The (Not So Great) Gatsby

My site has been powered by Gatsby since Dustin Schau (former coworker and Gatsby emeritus) ported it over as an early Christmas gift in 2018. I'm not a React guy, but it was easy to work with, and I could see the appear of a framework built around collecting arbitrary sources, and unifying them into a single data structure queryable by GraphQL.

Unfortunately, Gatsby isn't in the healthiest state these days. It wasn't able to achieve the liftoff that's expected from venture-funded frameworks. As it's fallen out of favor in the past few years, the OSS side of the framework has continued to languish since its acquisition by Netlify. Lately, I've spent more time fighting with dependencies than I do blogging, and it's felt more like a mill around my neck than a productive authoring tool.

A list of PRs in GitHub referencing dependency updates

Turning it up to Eleventy

I wanted to switch to something that's built for the long haul, and Eleventy fits the charge.
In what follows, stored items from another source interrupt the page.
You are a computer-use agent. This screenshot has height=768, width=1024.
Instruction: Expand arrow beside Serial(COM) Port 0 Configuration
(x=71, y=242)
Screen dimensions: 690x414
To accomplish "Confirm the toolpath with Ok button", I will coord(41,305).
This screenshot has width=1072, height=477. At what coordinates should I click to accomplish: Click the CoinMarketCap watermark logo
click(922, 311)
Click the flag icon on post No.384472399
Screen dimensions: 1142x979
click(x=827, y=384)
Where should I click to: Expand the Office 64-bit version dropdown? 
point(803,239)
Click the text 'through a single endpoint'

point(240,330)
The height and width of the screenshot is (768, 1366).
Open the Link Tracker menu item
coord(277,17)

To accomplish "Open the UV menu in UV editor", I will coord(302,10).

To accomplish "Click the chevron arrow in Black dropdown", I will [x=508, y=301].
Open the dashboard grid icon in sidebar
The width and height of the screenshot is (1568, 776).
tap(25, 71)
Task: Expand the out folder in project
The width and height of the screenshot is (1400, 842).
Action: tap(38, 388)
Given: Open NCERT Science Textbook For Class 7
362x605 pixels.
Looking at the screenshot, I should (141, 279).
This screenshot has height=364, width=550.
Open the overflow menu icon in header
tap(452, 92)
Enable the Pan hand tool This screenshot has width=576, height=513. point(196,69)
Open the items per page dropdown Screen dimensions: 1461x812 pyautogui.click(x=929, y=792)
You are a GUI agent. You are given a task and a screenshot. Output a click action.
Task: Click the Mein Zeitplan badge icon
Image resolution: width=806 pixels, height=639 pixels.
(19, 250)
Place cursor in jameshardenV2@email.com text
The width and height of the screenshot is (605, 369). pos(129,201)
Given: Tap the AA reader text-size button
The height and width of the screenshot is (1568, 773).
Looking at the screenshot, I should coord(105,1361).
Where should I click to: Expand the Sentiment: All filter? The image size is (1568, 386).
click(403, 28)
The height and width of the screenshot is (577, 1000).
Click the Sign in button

Created by Nebraskan (and former coworker) Zach Leatherman, it's a static site generator with a focus on simplicity, sustainability, and not getting in your way. It's heavily inspired by Jekyll, which was how my site was built ten years ago, so it feels like I've come full circle.

In addition to its familiarity as a tool, I appreciate what the Eleventy project prioritizes. Rather than a laundry list of features mean to check boxes, Zach advertises how stable its API is and how easy upgrades are, with major versions focused on removing dependencies and modernizing the codebase. I trust Zach when he says he doesn't tie Eleventy to a bundler, because he wants it to outlive the current bundlers.

Zach has also been at the vanguard of working through sustainability models for Eleventy, as it's been maintained as an OSS passion project, to one funded by VC-backed companies, to a crowdfunded model. It's currently found a home at Font Awesome, which feels like it's finally aligned from its values, and has a history of stewarding open source projects such as Shoelace/Web Awesome.

With the recent 3.0 release of Eleventy (now powered by ES Modules), it felt like a great time to start fresh.

From WebC to Shining WebC

I didn't want to lose out on the component model when moving off Gatsby. I've struggled with the template-first model that Jekyll, Hugo, and other SSGs use when it's not driven by a framework. And while I really like Web Components, it didn't feel like the right tool for a primarily static site, without building my own server-side rendering framework along the way.

WebC is a new authoring format, loosely coupled with Eleventy, and hit the sweet spot. It's got a similar feel to Single File Component models popularized by Vue and Astro, but it outputs markup akin to Web Components. Using WebC, I was able to rebuild most of the Gatsby components, and not feel like I was spaghettifying my codebase.

I'm using "Web Components" loosely here, as the markup is highly configurable. Most of the components simply get converted into the HTML they encapsulate, and are never generated client-side or extend HTMLElement. But if you want to render components as "real" Custom Elements with Declarative Shadow DOM, you can do so!

I'm hoping WebC sees a life beyond Eleventy projects, because it feel like a utilitarian tool designed for real problems. As it stands, this is probably the part of the codebase that's most tied to Eleventy, but if I have to rebuild the dozen-ish .webc files at some point, it shouldn't be too difficult to port to a 'vanilla' Custom Element, or whatever comes next.

Four Hundo Blaze It

It's not all conceptual benefits, one immediate advantage I see are improved build times (production builds are 2-3x faster, and the dev server starts immediately, rather than after ~30 seconds).

I've done little to optimize the site. Yet without much effort, I'm awful close to the coveted Lighthouse Four Hundos:

Lighthouse score, with Performance at 99, all other metrics at 100

This is in stark contract to my Gatsby blog; I had to do quite a bit of work to make it perform like I wanted, including applying a plugin to delete all the client-side JavaScript used to hydrate components that should have been static anyway.

The site is fast by default, and the URIs remain Cool. A few features are missing from the Gatsby era (namely, custom OpenGraph images), but I feel like I've got a solid foundation to iterate on.